Artemis

Artemis provides an LLM model layer incorporating search via SearXNG, content extraction via Playwright and LLM synthesis via LiteLLM. The end result is a researched document answering the query.

Features

Perplexity-compatible API
SearXNG backend - Your own search instance, no external dependencies
Deep research mode - Multi-stage adaptive research with essay synthesis
Content extraction - Fetches full page content via Playwright (headless Chromium) + trafilatura, with LLM-based relevance selection to extract only the most useful pages
Streaming - Real-time progress events via streaming: true on /v1/responses
LLM summarization - Optional AI-powered summary of search results
Production controls - Optional bearer auth, validated config, configurable CORS, circuit breaker for LLM failures, and upstream timeout handling

Quick Start

1. Install dependencies

pip install -r requirements.txt

2. Configure environment

cp .env.example .env

Required variables:

SEARXNG_API_BASE - Your SearXNG instance URL

Optional variables:

ARTEMIS_API_KEY - Require Authorization: Bearer <key> for protected endpoints
ALLOWED_ORIGINS - Comma-separated CORS allowlist for browser clients
SUMMARY_MODEL - Model for summarization (default: arc:apex)
ENABLE_SUMMARY - Enable LLM summarization (default: true)
SUMMARY_MAX_TOKENS - Max completion tokens for summaries
SEARXNG_TIMEOUT_SECONDS - Upstream search timeout in seconds
LLM_TIMEOUT_SECONDS - Upstream LLM timeout in seconds
LOG_LEVEL - Python log level (default: INFO)
LOG_FORMAT - Log output format: text (default) or json
CACHE_ENABLED - Enable in-memory caching (default: true)
SEARCH_CACHE_TTL_SECONDS - TTL for cached search results (default: 3600)
CONTENT_CACHE_TTL_SECONDS - TTL for cached extracted page content (default: 86400)
CACHE_MAX_ENTRIES - Maximum cache entries before oldest are evicted (default: 1000)
EMBEDDING_MODEL - Model for query embeddings; enables semantic dedup when set
SEMANTIC_SIMILARITY_THRESHOLD - Cosine similarity threshold for semantic cache hits (default: 0.92)
PLAYWRIGHT_CONTEXT_RECYCLE_PAGES - Recycle browser context after N pages (default: 50)
PLAYWRIGHT_MAX_HTML_BYTES - Max HTML bytes to extract per page (default: 5MB)

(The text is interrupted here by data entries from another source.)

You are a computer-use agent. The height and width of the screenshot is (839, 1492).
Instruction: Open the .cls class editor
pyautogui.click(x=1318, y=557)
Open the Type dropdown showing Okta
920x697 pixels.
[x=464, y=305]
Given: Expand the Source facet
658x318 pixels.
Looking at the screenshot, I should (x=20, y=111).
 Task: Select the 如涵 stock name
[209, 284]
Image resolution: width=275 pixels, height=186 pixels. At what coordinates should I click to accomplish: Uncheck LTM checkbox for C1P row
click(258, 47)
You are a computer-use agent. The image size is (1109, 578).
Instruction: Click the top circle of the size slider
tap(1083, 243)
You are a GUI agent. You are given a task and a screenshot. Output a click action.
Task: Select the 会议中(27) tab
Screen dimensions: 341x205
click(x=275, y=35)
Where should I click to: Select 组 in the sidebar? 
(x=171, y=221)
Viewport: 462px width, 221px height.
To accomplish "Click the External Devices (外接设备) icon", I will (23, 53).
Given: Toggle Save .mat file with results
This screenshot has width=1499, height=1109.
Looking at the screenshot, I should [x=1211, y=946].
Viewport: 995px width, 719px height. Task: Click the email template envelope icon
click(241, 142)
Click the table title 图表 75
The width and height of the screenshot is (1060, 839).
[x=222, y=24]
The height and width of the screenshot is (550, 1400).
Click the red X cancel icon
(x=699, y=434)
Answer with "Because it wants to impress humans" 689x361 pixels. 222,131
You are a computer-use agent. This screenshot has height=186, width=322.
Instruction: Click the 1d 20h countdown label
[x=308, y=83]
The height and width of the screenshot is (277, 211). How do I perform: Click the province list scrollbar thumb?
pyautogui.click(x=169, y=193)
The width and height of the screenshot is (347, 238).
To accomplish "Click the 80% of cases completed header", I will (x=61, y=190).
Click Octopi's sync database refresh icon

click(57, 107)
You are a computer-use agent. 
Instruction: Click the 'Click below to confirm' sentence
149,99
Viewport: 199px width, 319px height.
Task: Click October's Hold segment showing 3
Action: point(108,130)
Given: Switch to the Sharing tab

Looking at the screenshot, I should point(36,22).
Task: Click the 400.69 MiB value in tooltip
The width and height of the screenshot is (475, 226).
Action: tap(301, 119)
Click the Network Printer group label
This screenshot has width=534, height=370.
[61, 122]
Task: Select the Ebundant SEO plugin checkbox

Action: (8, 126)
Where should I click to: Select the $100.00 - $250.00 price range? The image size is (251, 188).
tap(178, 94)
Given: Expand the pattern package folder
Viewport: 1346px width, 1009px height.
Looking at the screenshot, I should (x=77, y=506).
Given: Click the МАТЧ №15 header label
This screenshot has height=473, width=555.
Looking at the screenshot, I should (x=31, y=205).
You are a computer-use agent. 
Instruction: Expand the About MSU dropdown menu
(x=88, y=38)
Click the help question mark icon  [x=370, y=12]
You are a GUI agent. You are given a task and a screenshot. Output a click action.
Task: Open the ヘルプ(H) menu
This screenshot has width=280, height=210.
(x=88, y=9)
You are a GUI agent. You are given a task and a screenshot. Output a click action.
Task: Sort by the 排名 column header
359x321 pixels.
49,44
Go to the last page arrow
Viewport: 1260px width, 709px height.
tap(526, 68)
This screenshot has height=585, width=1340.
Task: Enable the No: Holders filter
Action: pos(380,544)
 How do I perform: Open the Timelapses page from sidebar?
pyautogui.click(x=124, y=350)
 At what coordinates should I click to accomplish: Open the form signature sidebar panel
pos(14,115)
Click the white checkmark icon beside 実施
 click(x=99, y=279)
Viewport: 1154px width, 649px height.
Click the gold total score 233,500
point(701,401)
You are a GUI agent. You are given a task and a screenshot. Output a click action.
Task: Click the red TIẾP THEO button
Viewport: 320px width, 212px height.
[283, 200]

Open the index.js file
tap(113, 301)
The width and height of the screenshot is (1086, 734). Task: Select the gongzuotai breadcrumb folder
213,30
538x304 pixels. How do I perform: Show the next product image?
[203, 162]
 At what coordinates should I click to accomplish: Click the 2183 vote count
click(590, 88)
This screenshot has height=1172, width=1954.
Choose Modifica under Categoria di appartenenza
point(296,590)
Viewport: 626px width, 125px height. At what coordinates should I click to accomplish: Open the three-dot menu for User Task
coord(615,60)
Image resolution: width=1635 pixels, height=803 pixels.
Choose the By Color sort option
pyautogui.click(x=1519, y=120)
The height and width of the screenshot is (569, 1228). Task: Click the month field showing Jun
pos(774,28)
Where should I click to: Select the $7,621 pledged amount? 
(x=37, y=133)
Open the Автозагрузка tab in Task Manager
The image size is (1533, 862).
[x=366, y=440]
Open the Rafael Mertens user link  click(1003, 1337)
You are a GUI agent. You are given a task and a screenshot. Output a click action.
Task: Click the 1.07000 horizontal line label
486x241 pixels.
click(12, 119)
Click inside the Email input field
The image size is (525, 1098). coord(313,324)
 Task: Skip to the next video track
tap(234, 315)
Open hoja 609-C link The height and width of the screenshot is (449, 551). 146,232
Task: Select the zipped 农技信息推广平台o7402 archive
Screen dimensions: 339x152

Production recommendation:

Set ARTEMIS_API_KEY
Set a specific ALLOWED_ORIGINS allowlist
Run behind TLS / a reverse proxy
Use a managed secret store instead of committing .env

3. Run the server

python -m artemis.main

Or with uvicorn:

uvicorn artemis.main:app --host 0.0.0.0 --port 8000

API Usage

Search (`POST /search`)

curl -X POST http://localhost:8000/search \
  -H "Content-Type: application/json" \
  -H "Authorization: Bearer <your-api-key>" \
  -d '{
    "query": "latest AI developments 2024",
    "max_results": 5
  }'

Response:

{
  "id": "abc-123",
  "results": [
    {
      "title": "Example Result",
      "url": "https://example.com",
      "snippet": "This is the content snippet...",
      "date": "2024-01-15"
    }
  ],
  "summary": "LLM-generated summary..."
}

Deep Research (`POST /v1/responses`)

# Basic deep research (uses env config for stages/passes)
curl -X POST http://localhost:8000/v1/responses \
  -H "Content-Type: application/json" \
  -H "Authorization: Bearer <your-api-key>" \
  -d '{
    "input": "Research topic: the future of AI in healthcare",
    "preset": "deep-research"
  }'

# With max_steps to override DEEP_RESEARCH_STAGES
curl -X POST http://localhost:8000/v1/responses \
  -H "Content-Type: application/json" \
  -H "Authorization: Bearer <your-api-key>" \
  -d '{
    "input": "Research topic: the future of AI in healthcare",
    "preset": "deep-research",
    "max_steps": 5
  }'

# With custom outline (overrides DEEP_RESEARCH_STAGES)
curl -X POST http://localhost:8000/v1/responses \
  -H "Content-Type: application/json" \
  -H "Authorization: Bearer <your-api-key>" \
  -d '{
    "input": "What is quantum computing?",
    "preset": "deep-research",
    "outline": [
      {"section": "Definition", "description": "What is quantum computing and how does it work?"},
      {"section": "History", "description": "Evolution and key milestones"},
      {"section": "Applications", "description": "Real-world use cases"},
      {"section": "Future", "description": "What's next for quantum computing"}
    ]
  }'

Shallow Research (`POST /v1/responses`)

# Faster research pass with shallower env-configured defaults
curl -X POST http://localhost:8000/v1/responses \
  -H "Content-Type: application/json" \
  -H "Authorization: Bearer <your-api-key>" \
  -d '{
    "input": "Research topic: the future of AI in healthcare",
    "preset": "shallow-research"
  }'

Streaming (`POST /v1/responses` with `streaming: true`)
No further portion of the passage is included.